▶ _Extract_:
=======

AND FOR ALL YOU LURKERS: NO, I AM NOT SAYING OBAMA IS A MUSLIM. HE ISN’T. I am saying the strategic situation has similarities, not that the ideologies are the same.

Sep 5, 2008 - 10:52 am 69. enscout:

PB:
“We should not accept as normal that the established media can willy nilly savage a good person like Sarah Palin because she is not an insider or because she believes in God and Country.”

They’ve been doing it, relentlessly, to GWB & Cheney for eight years.

Sep 5, 2008 - 10:58 am 70. Mike Sylwester:

The issue of nuclear energy is just one that I picked out as an example. The USA has stopped its development of nuclear energy because of safety concerns.

My intention was not to start a debate here about nuclear safety concerns.

=======

▶ _Provided data_:
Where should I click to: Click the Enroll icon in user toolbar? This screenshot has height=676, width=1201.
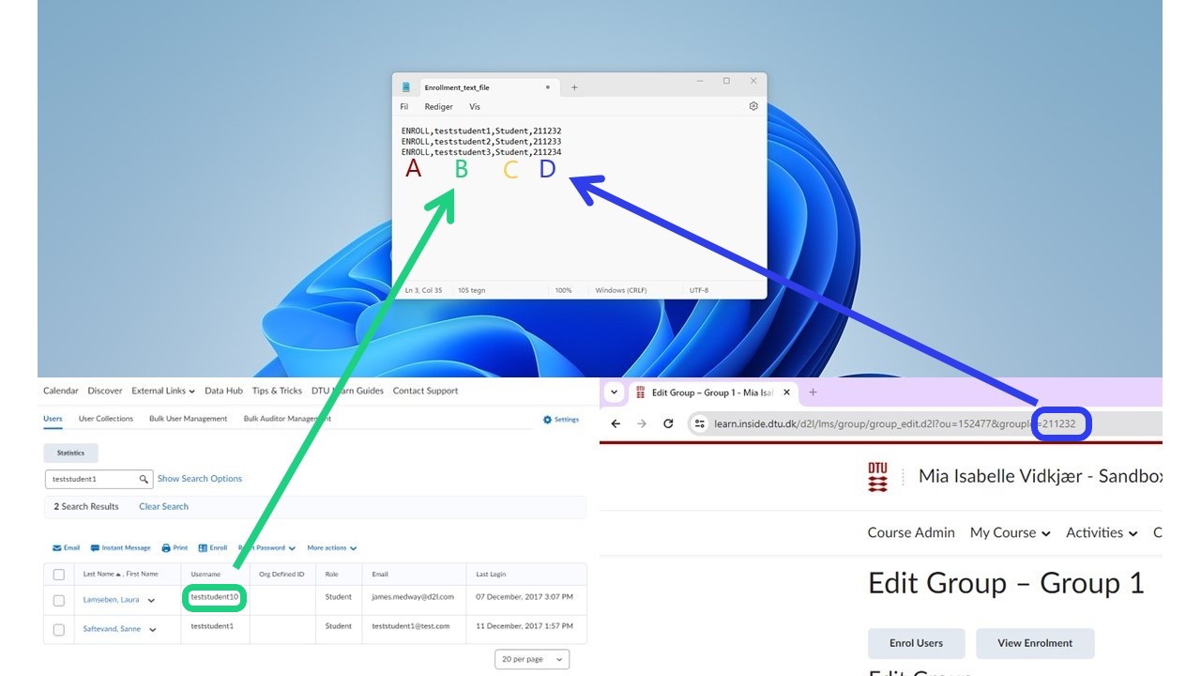pyautogui.click(x=203, y=548)
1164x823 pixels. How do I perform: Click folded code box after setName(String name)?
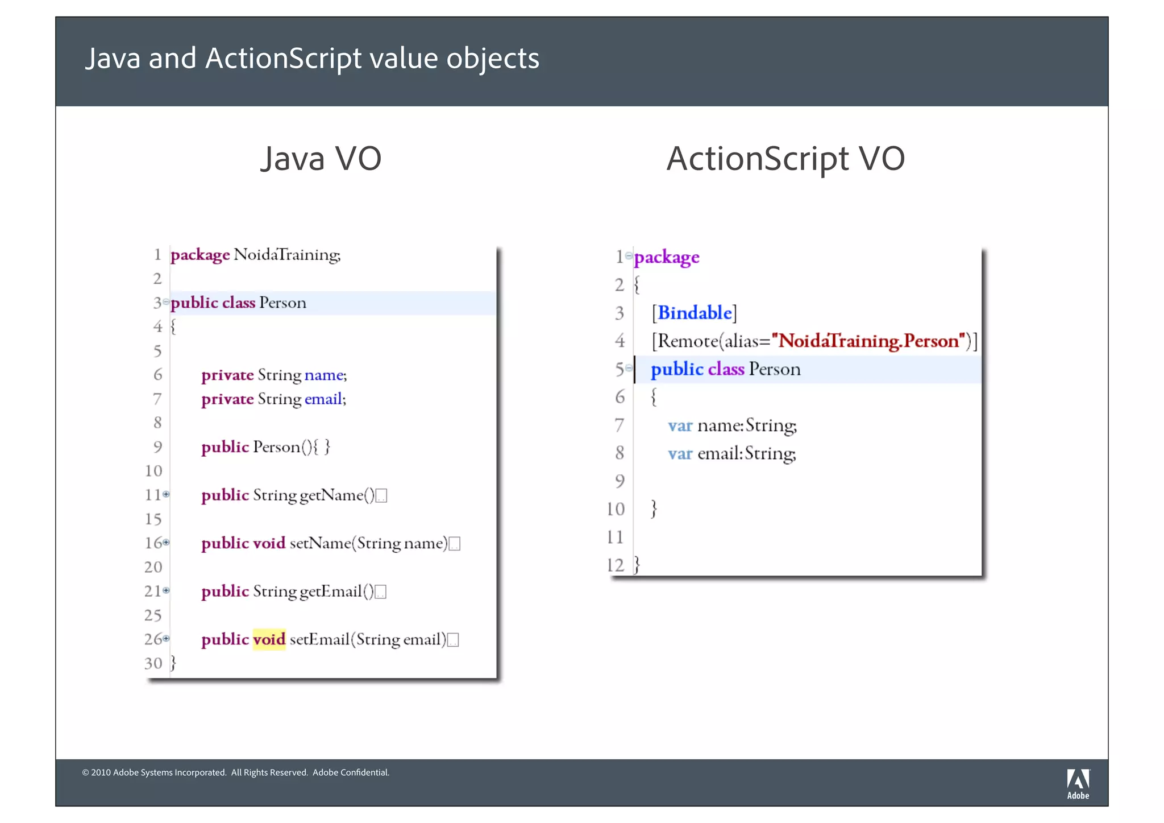pyautogui.click(x=454, y=544)
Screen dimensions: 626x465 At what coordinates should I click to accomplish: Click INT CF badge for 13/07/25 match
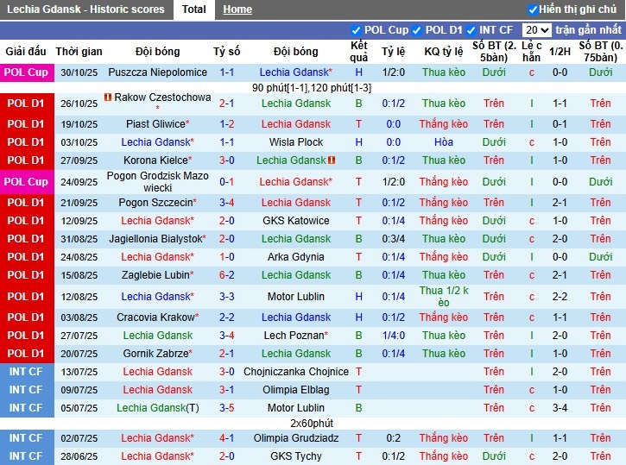(x=26, y=372)
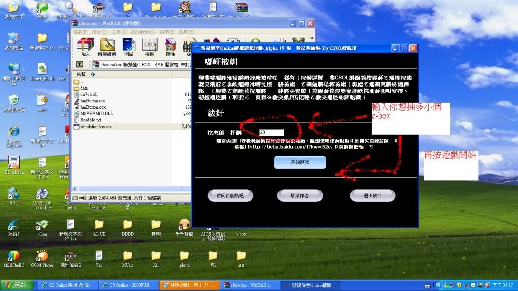The image size is (518, 291).
Task: Click the WinRAR View (檢視) icon
Action: [149, 47]
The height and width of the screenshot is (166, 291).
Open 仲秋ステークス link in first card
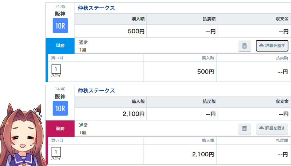click(96, 8)
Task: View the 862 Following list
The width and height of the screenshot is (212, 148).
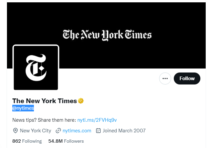Action: [27, 141]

=======

▶ _Problems to work on_:
a - Render the records as a Markdown table with the columns Row and Line, covering only the span that starts at the line containing "The height and" and runs through the end of the records. Drop blank lines and leave the pictures out.
b - Write the next part of the comment thread on the 2008 campaign, picking up after its final sentence.

▶ _Answers_:
a -
| Row | Line |
|---|---|
| 1 | The height and width of the screenshot is (166, 291). |
| 2 | Open 仲秋ステークス link in first card |
| 3 | click(96, 8) |
| 4 | Task: View the 862 Following list |
| 5 | The width and height of the screenshot is (212, 148). |
| 6 | Action: [27, 141] |

b -
My intention was to point out that McCain is not addressing this concern that has stopped the development. He thinks we should build several dozen new nuclear plants in the next decade, and he had an audience of more than 30 million people last night. He frittered away his opportunity to explain this issue to this enormous audience.

It’s how he is treating all the issues. Nuclear energy is just one of many such major issues. I picked it as one example. He is not explaining in enough detail to the voters why his solutions to the problems are better than Obama’s solutions. And so he probably will not be able to catch up to Obama, who already is favored by about 50% of registered voters.

Sep 5, 2008 - 11:02 am 71. Storm-Rider:

“He frittered away his opportunity to explain this issue to this enormous audience…He is not explaining in enough detail to the voters why his solutions to the problems are better than Obama’s solutions.”

Serfs without the right to bear arms need slogans and a pied-piper.

Free men with the ability to defend life and liberty need rational explanations, i.e.: bucketloads of the truth.

Sep 5, 2008 - 11:10 am 72. Eggplant:

Mike Sylwester said:

“Barack Obama has been leading John McCain in the opinion polls. For about the past week, Gallup has been reporting that about 48%-49% of registered voters say they favor Obama.”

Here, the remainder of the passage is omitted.